The oddity here is that Goodwin’s analysis treats this “as-applied” challenge as if it is a “facial challenge.” The question B.P.J. sought to pose is whether it violated her rights to apply a categorical exclusion of all “biological males” to her, rather than to have a policy of treating each transitioning person as unique to be evaluated based on their individual history. Because she identified as female very early, took puberty blocking medications, and has not gone through male puberty, she argues that in terms of physical capabilities, she is more like cisgender girls of her age than biological boys of her age.
But the judge was convinced by ADF’s argument on behalf of the cisgender intervenor, who asserted that “some boys run slower than the average girl and some boys have circulating testosterone levels similar to the average girl because of medical conditions or medical interventions,” but B.P.J. has not argued that those boys should be allowed to play on girls’ teams. “This is inconsistent with her argument that the availability of hormone therapies makes transgender girls similarly situated to cisgender girls,” wrote Goodwin.

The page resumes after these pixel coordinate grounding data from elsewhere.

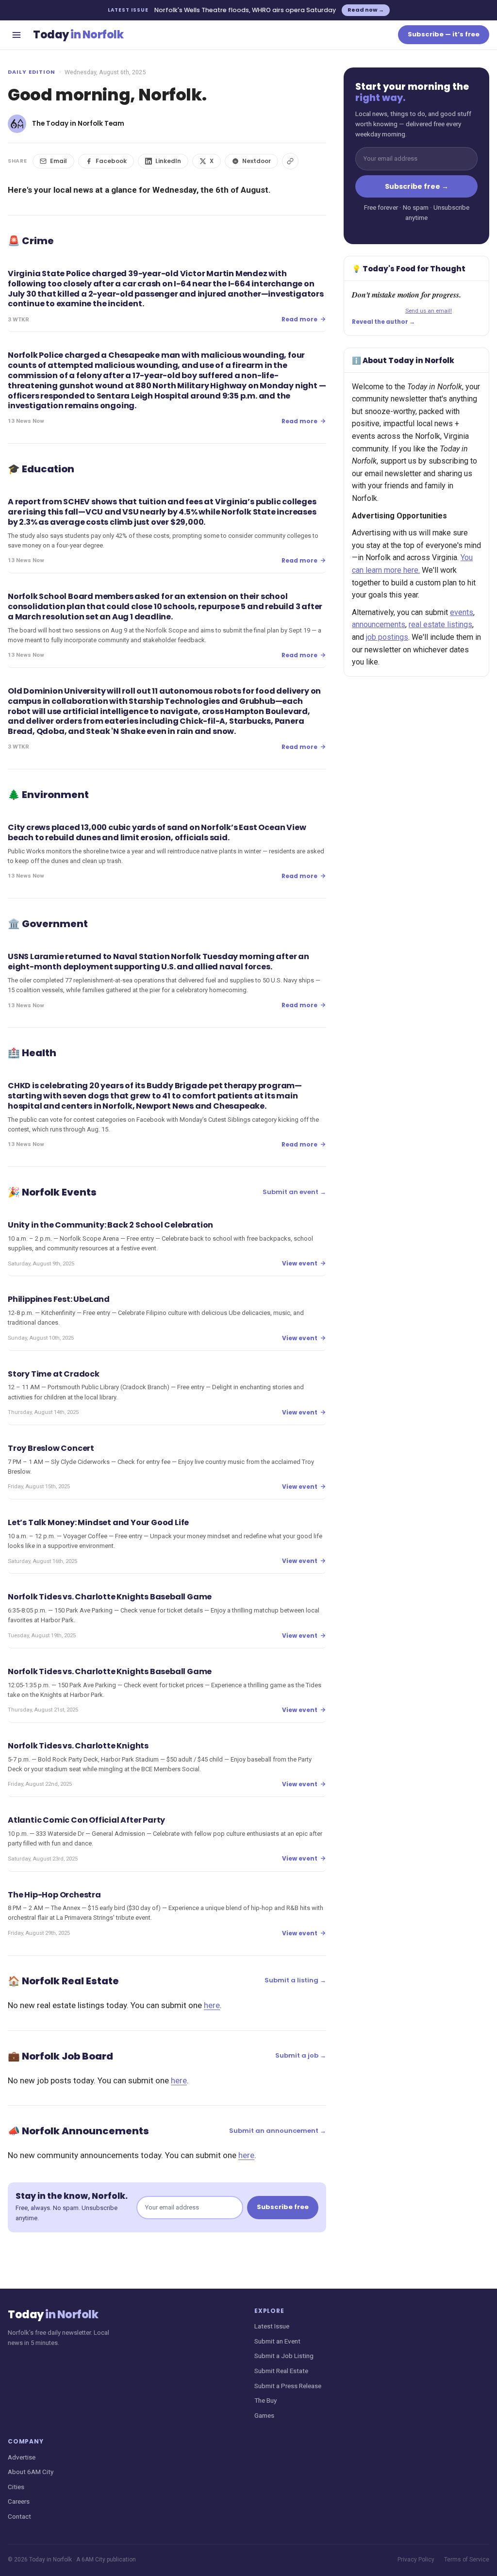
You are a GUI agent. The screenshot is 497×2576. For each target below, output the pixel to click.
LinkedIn (168, 161)
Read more (299, 319)
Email (58, 161)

“In fact,” he wrote, “after reviewing all of the evidence in the record, including B.P.J.’s telling responses to requests for admission, it appears that B.P.J. really argued that transgender girls are similarly situated to cisgender girls for purposes of athletics at the moment they verbalize their transgender status, regardless of their hormone levels.” The lack of an actual quotation of a statement by B.P.J. to this effect in the court’s opinion causes one to doubt that she was making such an argument, however.
But Goodwin concluded that “the legislature’s definition of ‘girl’ as being based on ‘biological sex’ is substantially related to the important government interest of providing equal athletic opportunities for females.” As such, he decided that it survives the heightened scrutiny test.
Turning to Title IX, Goodwin reached the same result. “There is no serious debate that Title IX’s endorsement of sex separation in sports refers to biological sex,” he wrote. Since he had already found in his Equal Protection analysis that “transgender girls are biologically male” and thus, on average, advantaged over cisgender girls in athletic competition, he found that the West Virginia policy was fully consistent with Congress’ intent in Title IX to afford equal opportunity for female students to compete in scholastic athletics.
“I have no doubt that H.B. 3393 aimed to politicize participation in school athletics for transgender students,” wrote the judge. “Nevertheless, there is not a sufficient record of legislative animus.” In other words, he concluded that the law was not shown by evidence to be the product of bias against transgender girls, but rather was motivated by the legislature’s desire to protect cisgender girls from what the legislature considered to be unfair competition from boys.
An appeal of Judge Goodwin’s ruling would go to the US Court of Appeals for the Fourth Circuit, which has yet to weigh in on this issue.
Judge Goodwin was appointed by President Bill Clinton in 1995.